The first IAF flight course was completed in March 1949 in Hatzor Airbase. The first four graduates, including Mordechai Hod and Danny Shapira, had received their training in Czechoslovakia. In May 1949 12 more graduates completed the second IAF flight course, which also took place mostly in Czechoslovakia. The first flight course held entirely in Israel was held at Camp Sirkin, near Petah Tikva, and began on 14 February 1950. The first base commander was Benjamin Bune (Bunisslvsky), The first chief training officer was Gideon Shohet, The first commander of the primary flight school was Pinchas Ben-Porat and the first commander of the advanced flight school was George Lichter. Most of the flight instructors at the time were foreign and the official language of the course was English. The course ended on 10 August 1950 and had 13 pilot graduates and four navigator graduates. In order to prepare them as fighter pilots, in December 1950 a separate operational training squadron was established, flying the Supermarine Spitfire.

Until 1955 the flight courses took place at the Sirkin Airbase, before moving to the Tel Nof Airbase. In April 1966 the IAF flight course was transferred once more to Hatzerim Airbase. With the increasing need for helicopter pilots, in 1965 a helicopter flight school was established within the IAF flight school. Until then all the helicopter pilots were trained in Europe and the United States.

In 2002 the structure of the flight course changed, it was extended from two years to three years, and included undergraduate academic studies. In addition, since 2002 the flight course graduates receive the rank of lieutenant, and not the rank of Second Lieutenant.

Pilot Selection 
The selection process for IAF pilots can be traced to Ezer Weizman, widely considered the architect of the modern Israeli Air Force, and his aim of recruiting only "the best for pilots." His reasoning was that the skill and bravery of the ground forces would be for naught if they could be attacked at will from the air. As a result, only those thought to possess the innate ability to succeed as Israeli pilots are even invited to begin the training process, and only the most qualified succeed in completing what is seen by many as the world's most demanding military selection course.

Consequently, potential Israeli pilots are identified prior to reporting for national service at age 18, based on factors such as high grades in school and top scores on standardized tests, excellent physical condition and high technical aptitude. Those who meet these and other criteria are invited to participate in a six-day gibush (cohesion), a selection phase involving physical, mental, and sociometric challenges. Recruits are screened not only for their ability to perform the tasks assigned, but for their attitude in performing them —such as how they take hardships and unexpected difficulties, how well they work in groups and how they approach problem solving and disaster management situations. As many as 50% percent of those who commence the gibush will be dropped from further consideration at its conclusion.

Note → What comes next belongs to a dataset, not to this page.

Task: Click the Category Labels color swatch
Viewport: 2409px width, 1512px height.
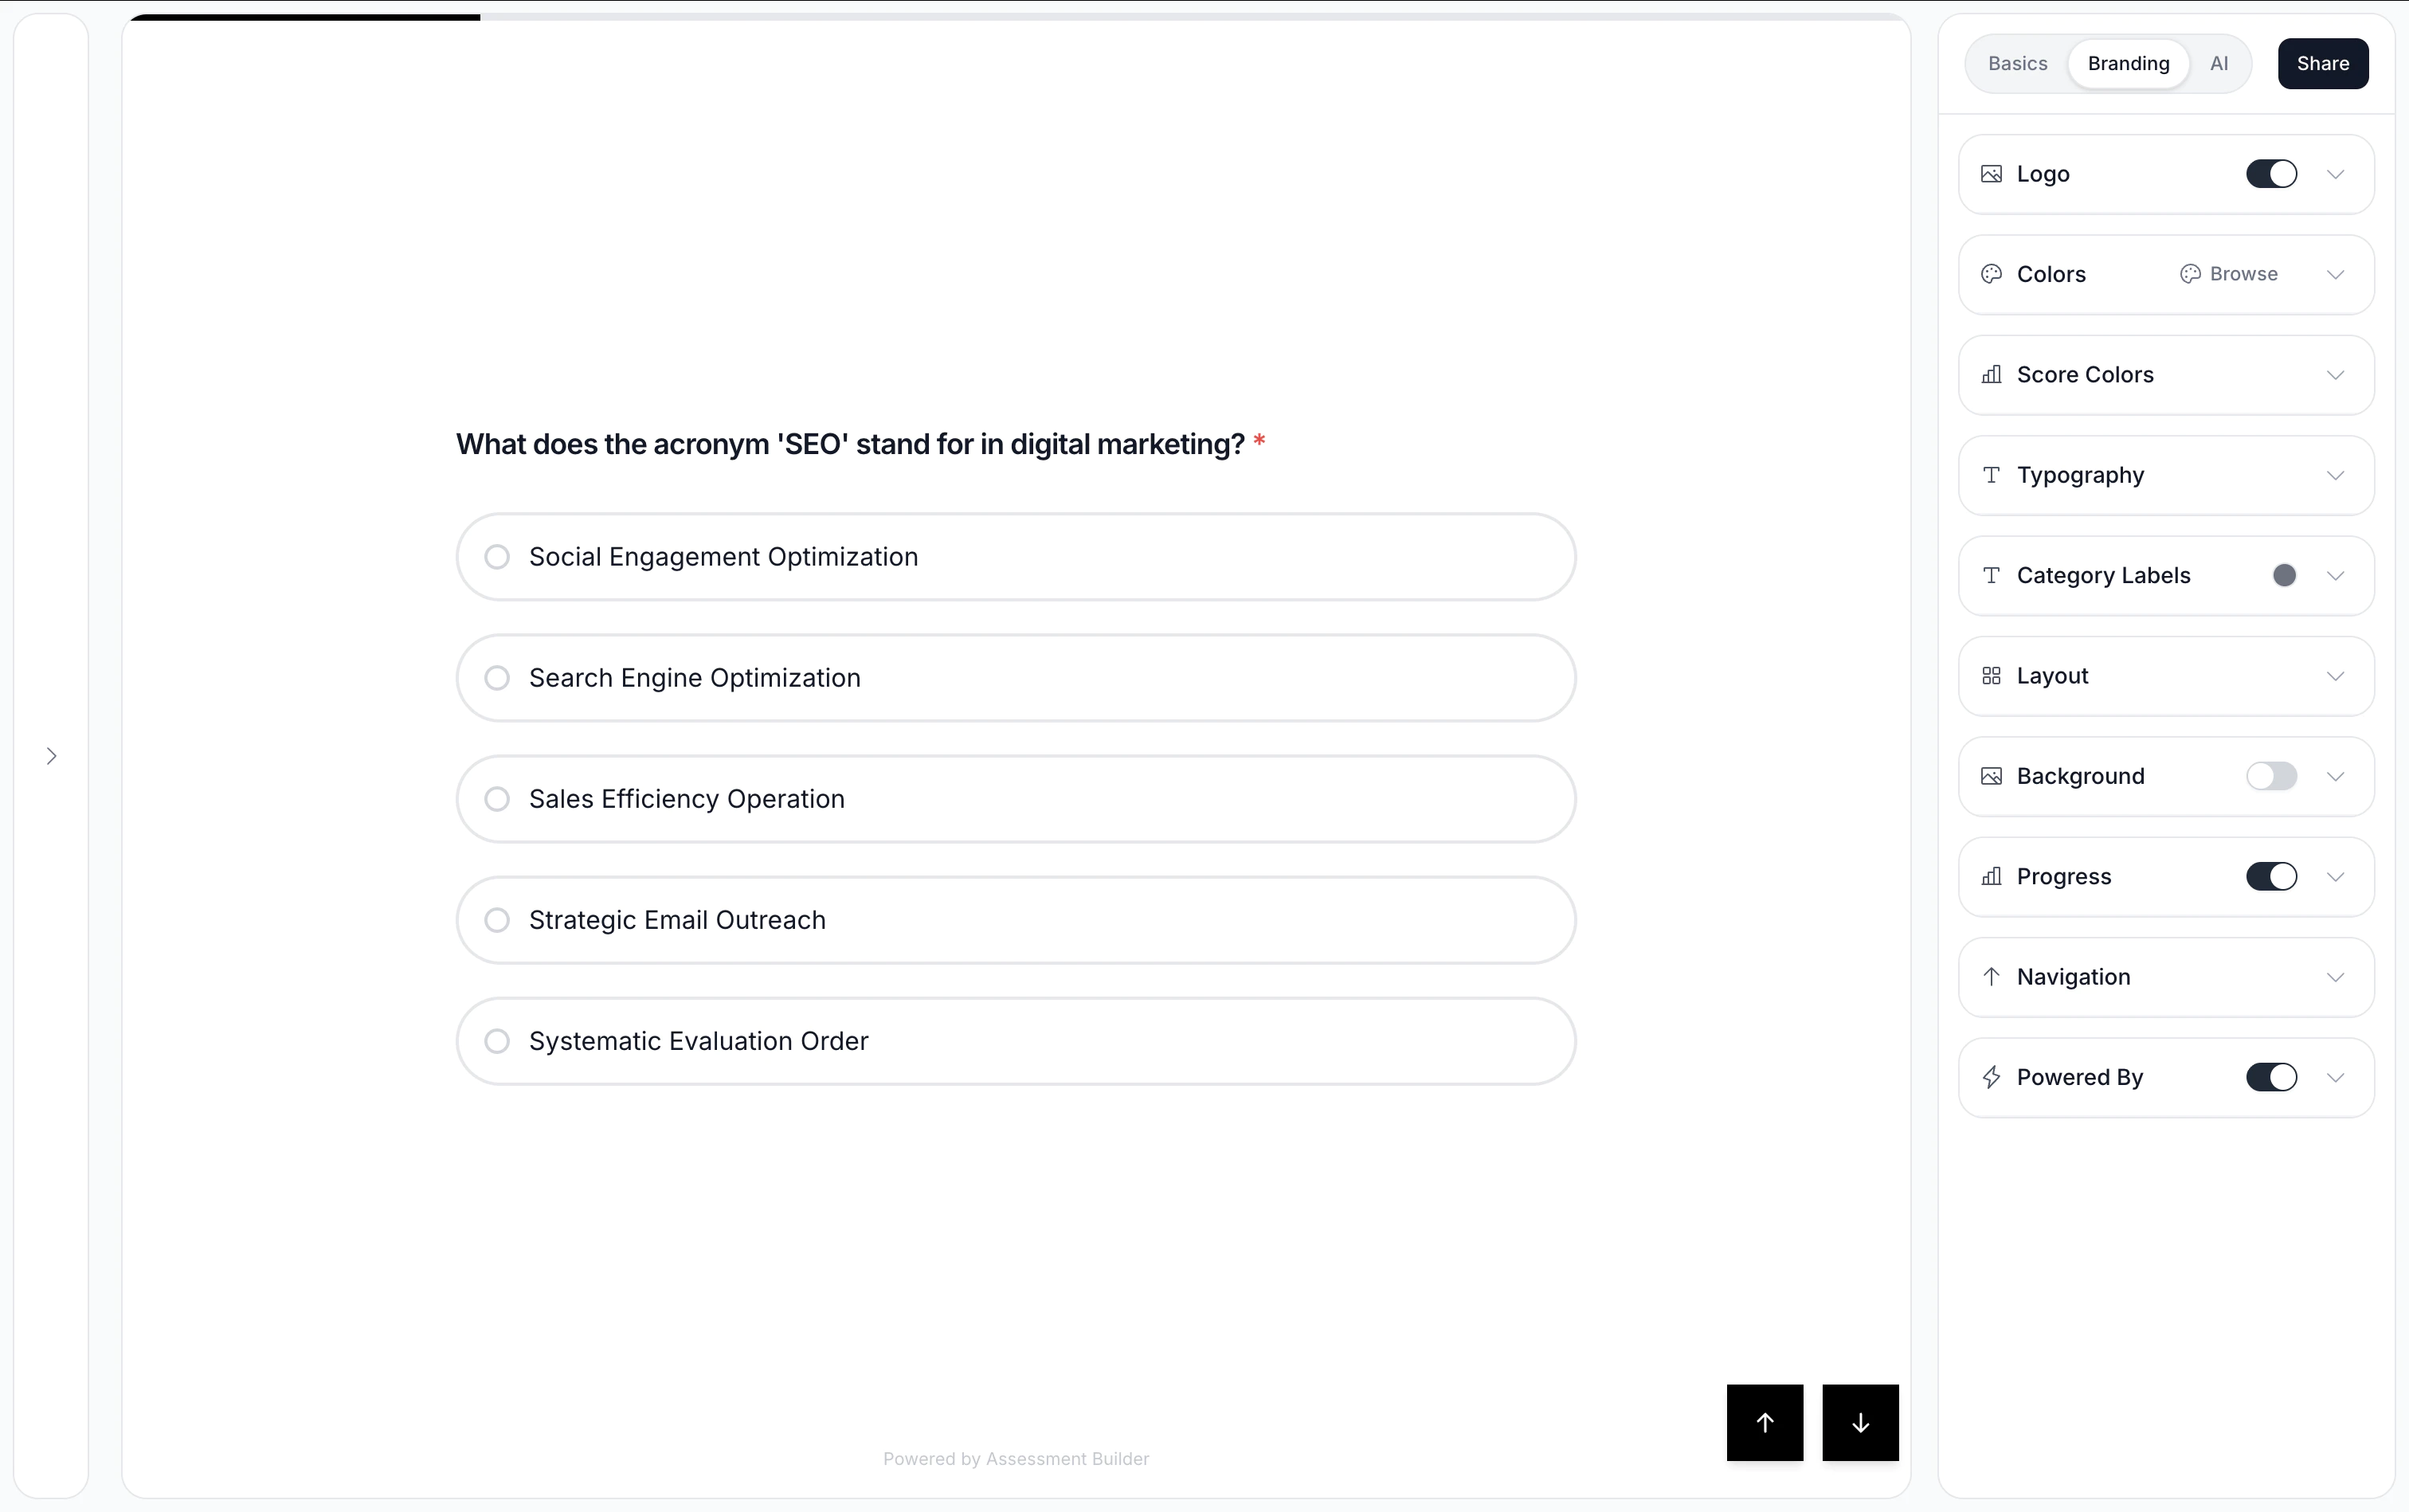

Those who pass the gibush embark on a three-year journey to earn their wings, which includes extensive flight training, infantry training, an officer's course, and studies towards an academic degree (a B.A. or BSc). The prospective pilots are evaluated constantly, and the vast majority of those who begin flight training do not make it through the full program. Those expelled from the course will either remain in the air force in a non-flying capacity, or transfer to an army unit. (This depends to a large degree on the stage at which they leave the course.)

While in flying school, future pilots are sorted and assigned to train on different types of aircraft. Relatively few become fighter pilots (considered by many to be the most desirable assignment), while the remainder learn to fly helicopters, transport aircraft, or train as navigators.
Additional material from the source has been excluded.